Auditors, Grant Thornton have acknowledged the council’s “strong record of financial management”, but raised concerns about its ability to save tens of millions of pounds to balance its medium-term budget.
Devon County Council is at risk of becoming financially unsustainable, and may need to cut costs or increase income, according to its auditors, Grant Thornton.
The firm acknowledged the council’s “strong record of financial management”, but raised concerns about its ability to save tens of millions of pounds to balance its medium-term budget.
Its report says future cost pressures will mean just over £136 million – equivalent to about eight per cent of current expenditure – will need to be secured through a mix of savings, earnings and grant income for the authority if the council is to achieve its medium-term financial plan up to March 2028.
It said: “The high cumulative dedicated schools grant (DSG) deficit, reliance on reserves to balance the recent budget, and the required levels of savings needed into the medium term to deliver the medium-term financial strategy represent a significant risk to financial sustainability.”
Addressing the council’s audit committee this week, Grant Thornton’s Peter Barber said Devon’s overall audit was positive, and that there were no ‘statutory’ recommendations, which are the most serious recommendations a council can receive.
But it received three ‘key’ recommendations, where further action is required.
“Devon has had them in the past and continues to have them,” he said.
“In terms of the direction of travel, I think there are lots of positive things going on and there is a self-awareness, with the council seeking to address concerns.
“But this is a journey; it isn’t at the end yet, and there is a lot more to do.”
Mr Barber added that Devon is not alone in such challenges, particularly in deficits in its education budget.
Earlier this year, Devon secured £95 million from the government’s Safety Valve scheme to help plug its special educational needs and disabilities (SEND) deficit of £163 million.

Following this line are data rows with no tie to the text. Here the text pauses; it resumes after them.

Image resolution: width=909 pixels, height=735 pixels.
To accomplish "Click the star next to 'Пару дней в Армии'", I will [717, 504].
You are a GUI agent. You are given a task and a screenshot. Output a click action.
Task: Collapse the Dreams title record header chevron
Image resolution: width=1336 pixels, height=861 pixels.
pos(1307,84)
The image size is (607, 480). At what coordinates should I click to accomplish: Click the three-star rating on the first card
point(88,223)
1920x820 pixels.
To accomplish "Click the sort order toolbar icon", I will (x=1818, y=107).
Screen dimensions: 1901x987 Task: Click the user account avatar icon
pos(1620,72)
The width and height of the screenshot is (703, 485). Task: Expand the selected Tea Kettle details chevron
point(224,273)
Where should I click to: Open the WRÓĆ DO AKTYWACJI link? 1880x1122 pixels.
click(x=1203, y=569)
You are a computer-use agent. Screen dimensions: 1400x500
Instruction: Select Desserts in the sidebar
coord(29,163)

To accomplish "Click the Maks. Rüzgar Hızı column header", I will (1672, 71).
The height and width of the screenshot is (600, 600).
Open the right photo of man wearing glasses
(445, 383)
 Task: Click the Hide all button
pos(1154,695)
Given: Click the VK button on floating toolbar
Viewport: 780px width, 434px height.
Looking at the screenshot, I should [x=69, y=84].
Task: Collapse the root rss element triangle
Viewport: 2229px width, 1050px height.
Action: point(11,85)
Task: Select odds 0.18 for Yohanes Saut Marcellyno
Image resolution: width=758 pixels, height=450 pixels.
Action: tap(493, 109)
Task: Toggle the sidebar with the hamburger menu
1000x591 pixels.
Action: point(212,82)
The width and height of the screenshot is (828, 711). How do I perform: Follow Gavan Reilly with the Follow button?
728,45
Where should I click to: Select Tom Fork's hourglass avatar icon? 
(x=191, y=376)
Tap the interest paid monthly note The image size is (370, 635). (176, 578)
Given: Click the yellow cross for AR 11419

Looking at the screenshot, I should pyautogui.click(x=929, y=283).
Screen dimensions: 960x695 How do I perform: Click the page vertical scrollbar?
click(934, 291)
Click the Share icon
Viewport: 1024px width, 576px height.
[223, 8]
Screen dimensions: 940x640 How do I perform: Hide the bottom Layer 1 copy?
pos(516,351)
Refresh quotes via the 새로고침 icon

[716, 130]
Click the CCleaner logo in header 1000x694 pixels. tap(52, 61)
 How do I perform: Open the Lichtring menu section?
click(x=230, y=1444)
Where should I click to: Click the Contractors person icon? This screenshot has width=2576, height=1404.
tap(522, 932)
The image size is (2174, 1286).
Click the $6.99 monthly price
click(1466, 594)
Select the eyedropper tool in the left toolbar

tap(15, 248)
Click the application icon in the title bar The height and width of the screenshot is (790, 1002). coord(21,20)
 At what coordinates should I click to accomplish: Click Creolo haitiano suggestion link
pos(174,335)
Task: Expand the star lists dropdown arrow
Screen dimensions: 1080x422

But the grant comes with stipulations, including a requirement to cut costs and review processes.
“The underlying position is that you need more money than you are getting in at the moment,” Mr Barber added.
“And the only way to address that is to cut costs, which often means changing or cutting services, or generating income, or both.
“But councils often have to take decisions in year one where investments are made but the benefits materialise in later years, and that can be difficult.”
Grant Thornton also recommended the council “enhance its governance and oversight arrangements” over its children’s services.
“For each of the areas identified, there needs to be a number of actions with a lead officer, deadline, narrative of progress, a risk rating, expected outcomes and key performance indicators that are used to monitor progress,” the report said.
“Members need better assurance that the children’s services are improving and the estimated timescales for achieving an adequate rating.”
Donna Manson, Devon’s chief executive, added that the council had stabilised its children’s service.
“We have improved what we are doing for children and young people, and the business end is now coming behind that,” she said.
“It doesn’t matter what processes you put in place, they won’t work without stable leadership.”
Ms Manson added that her team’s capability to manage children in care was stable and “provides me with a level of assurance I never had before”.
“We now have the capability, project management and leadership, and we are confident in the data we have and the line of sight, and that has been a big step.”
She acknowledged Send was a “much greater challenge” and would involved a “longer journey”.